Verdi hip to pop culture

Sunday, March 7, 2004

Scandal. Gossip. Intervention. Jealousy. Death. No, it's not Hollywood, Washington, D.C., or an afterschool special. It's 18th-century Paris with a Verdi twist.

Dubbed "Road Warriors" by Opera News, Teatro Lirico D'Europa has completed more than 3,000 performances worldwide. Not surprisingly, this popular touring company proved itself worthy of its international reputation Friday night at the Lied Center when it performed Verdi's "La Traviata," a romantic tragedy based on the tale of two lovers: Violetta Valery and Alfredo Germont.
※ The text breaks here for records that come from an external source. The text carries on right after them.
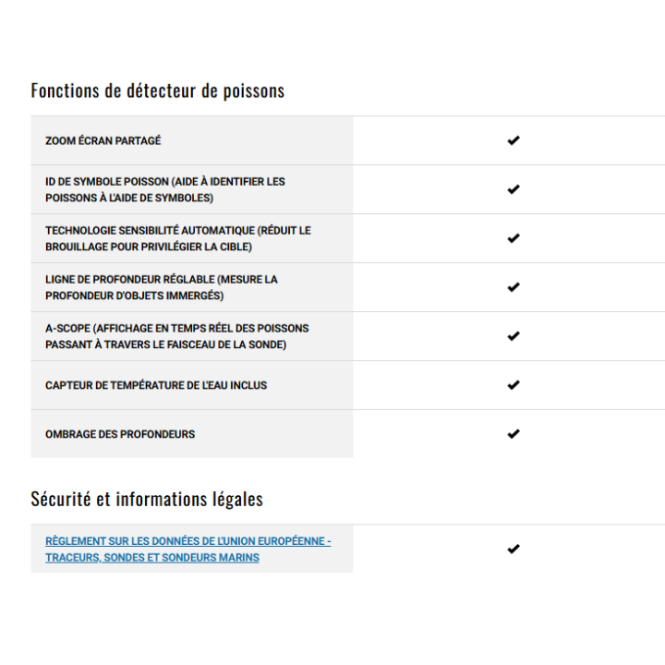Click the checkmark beside the EU regulation link
This screenshot has height=665, width=665.
click(514, 549)
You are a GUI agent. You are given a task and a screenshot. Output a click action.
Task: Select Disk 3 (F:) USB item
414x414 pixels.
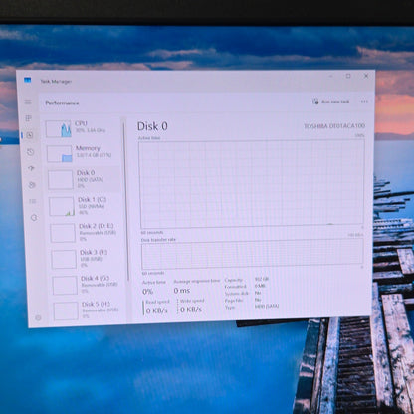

It would appear that Verdi invented the classic "Pretty Woman" scenario: Violetta, a courtesan, and Alfredo, a man from a respectable family, fall in love and become the talk of the town.

Of course, "La Traviata" is a classic, but it is much more complicated than that. Beautiful, young Violetta is dying of consumption, and she has less than a year to live. Alfredo's father, Giorgio, intervenes; he pleads with Violetta to leave Alfredo before it is too late to save the family name. Out of love, she consents and aligns herself with another man, Alfredo's rival, Baron Douphol. Alfredo threatens revenge against the baron. Intermission. The Baron is defeated. Alfredo leaves the country, and Violetta is left to die alone -- until Giorgio honors his conscience and informs Alfredo of Violetta's sacrifice. Then Alfredo rushes back just in time to catch the dying Violetta in his arms. The end.

The show was fantastic, despite some shaky violins in the overture and a dead spot to the right and left of middle-stage. All three lead roles were brilliantly cast and executed.